The press statement also says, under Romanov, the concern has cut all ties with Russia, engaging over 500 private businesses to compensate for the shortfall in Russian-imported items so as to continue defense production. Besides, in the past three-and-a-half years, a five-member Supervisory Board was created at  UkrOboronProm.

“The concern became the first of Ukraine’s industrial holdings to launch an electronic tender system, which has helped save over Hr 1.4 billion ($51.9 million) since 2014,” the statement reads. “For the first time in Ukraine’s history, a large-scale defense industry reform, as well as the creation of clusters and corporatization of enterprises, was carried out.”

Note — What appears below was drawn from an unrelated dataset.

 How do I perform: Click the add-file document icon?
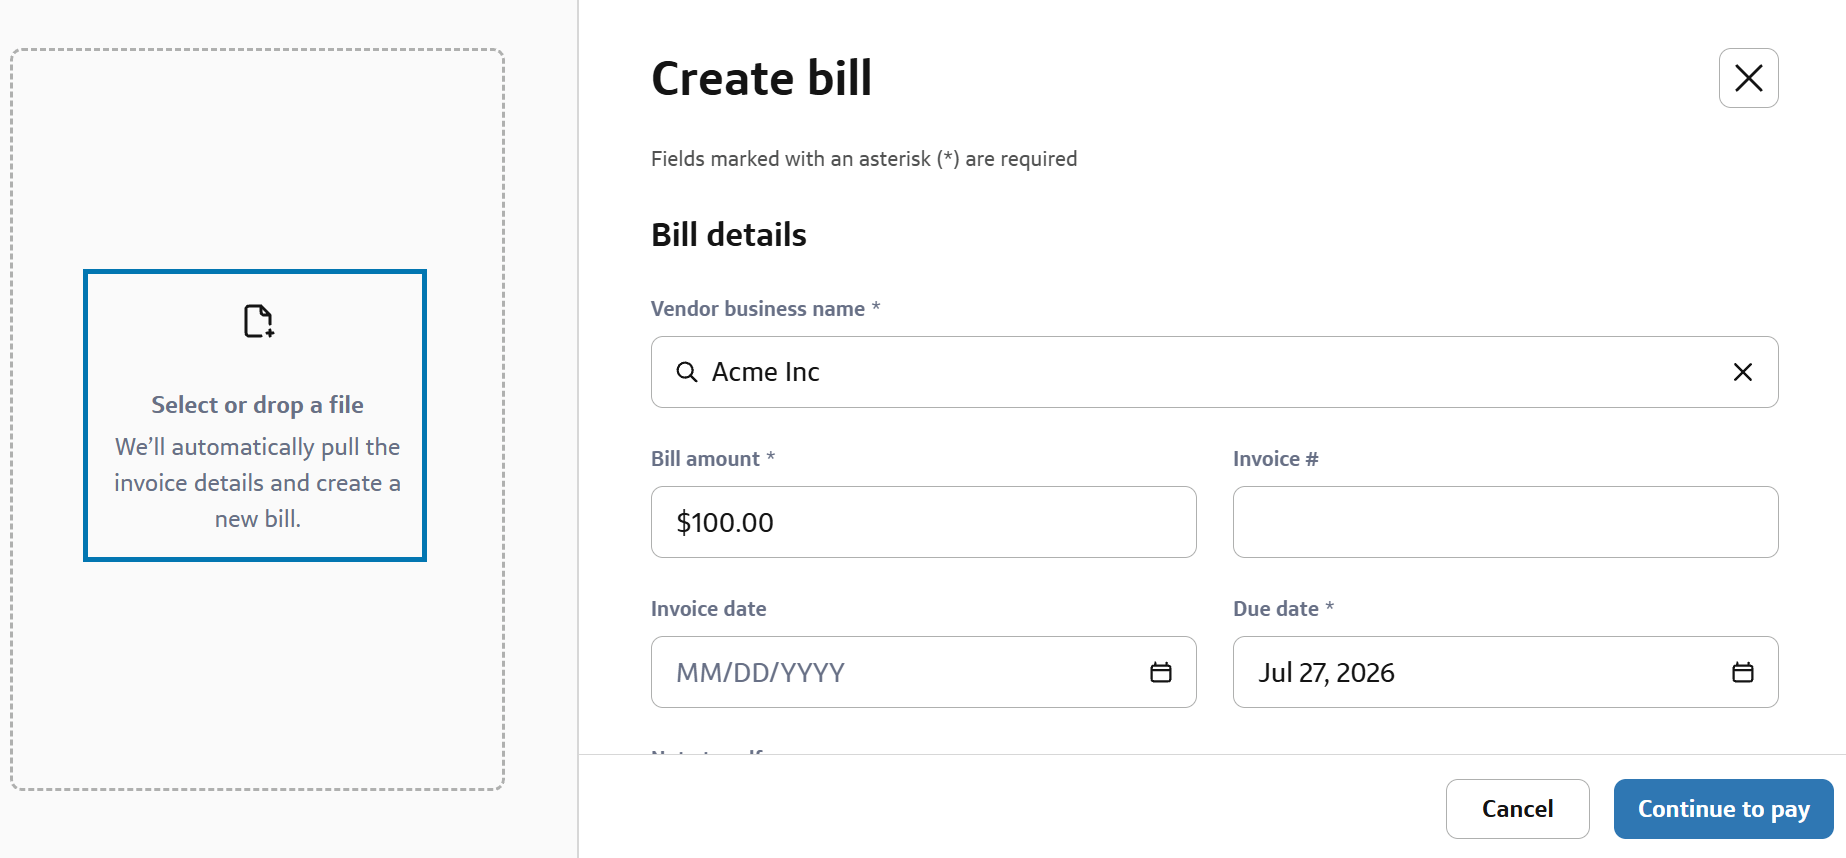(258, 321)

“We have triggered changes amid a globally twisted media space and a post-truth world,” Romanov said.

Nevertheless, Romanov’s activities as head of UkrOboronProm, which unites over 130 state-run enterprises and dominates Ukraine’s defense industry sector has drawn heavy criticism both from inside the country and abroad.

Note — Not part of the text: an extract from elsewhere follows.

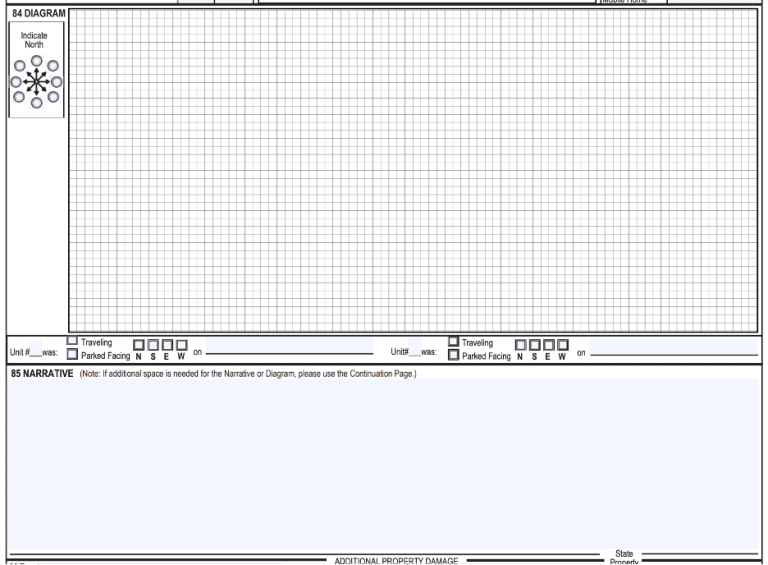This screenshot has width=768, height=565.
Task: Select bottom radio button on north compass
Action: pyautogui.click(x=36, y=102)
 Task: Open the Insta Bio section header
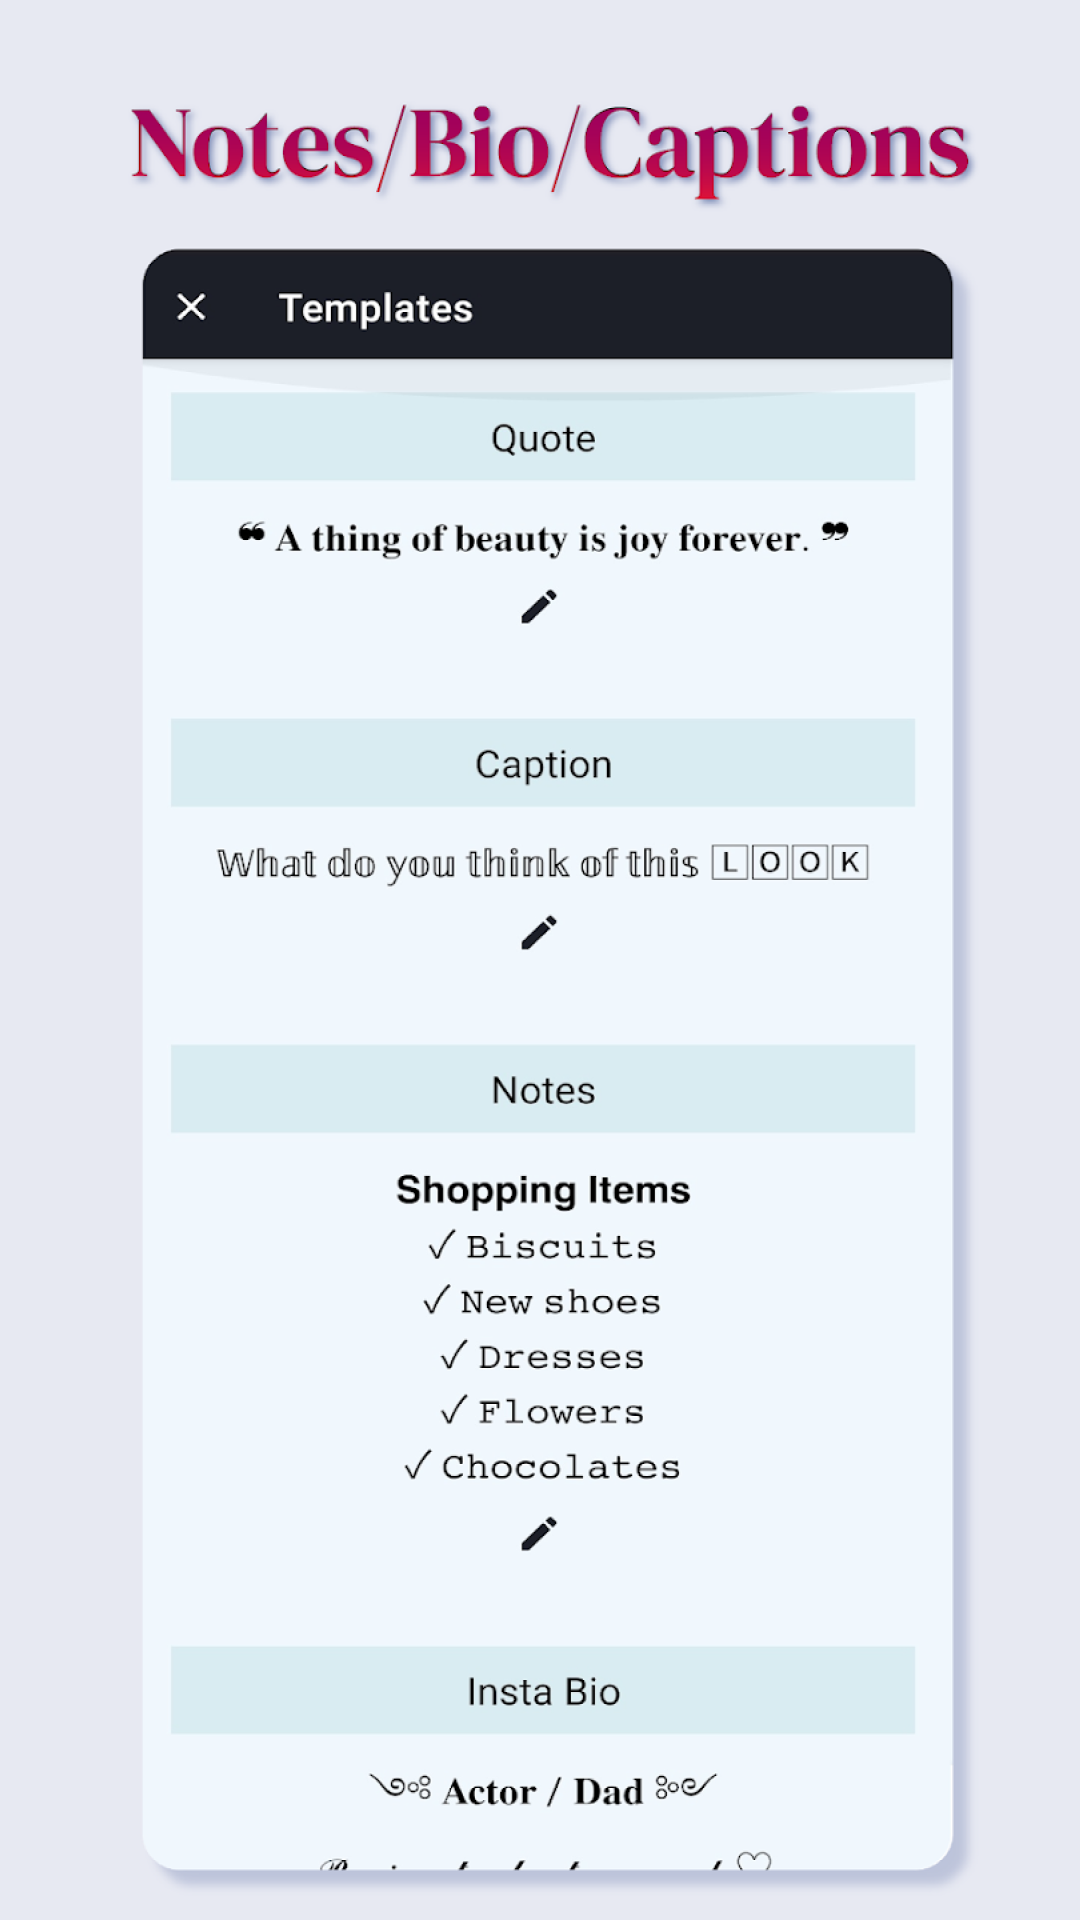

Before assuming the office in 2014 under a presidential decree, Romanov used to manage Poroshenko’s presidential campaign in the Kherson Oblast. Before that, according to an investigation published by journalist Oleksiy Bratuschak on news website Ukrainska Pravda, Romanov’s automobile dealership in the city of Kherson was an official partner of the Bogdan Corporation vehicle manufacturing group, owned by Poroshenko and Oleh Hradkovskiy, a long-time business partner of Poroshenko.

Since February 2015, Hladkovskiy has been the first deputy chairman of Ukraine’s Defense and Security Council, setting the agenda for defense industrial policy in Ukraine.

However, Romanov has consistently denied all allegations that he has unseemly ties to Poroshenko businesses.

“All these years I have worked at UkrOboronProm, the media has been reminding me that I came to the state concern from the business sector,” Romanov’s Feb. 12  press statement reads. “It is true. And I believe that in every man’s life, there must be a period when he is obliged to serve his country.”

Over the past years,  UkrOboronProm has seen a number of corruption scandals;  in one of the worst ones,  top officials at Lviv Armored Plant were detained by Ukraine’s National Anti-Corruption Bureau in July 2017 for allegedly embezzling Hr 28.5 million ($1.1 million), purchasing defective engines for T-72 tanks. The concern was also repeatedly criticized for being an obsolete, bureaucratized, over-regulated, and unnecessary mediator between the government and the country’s defense industries.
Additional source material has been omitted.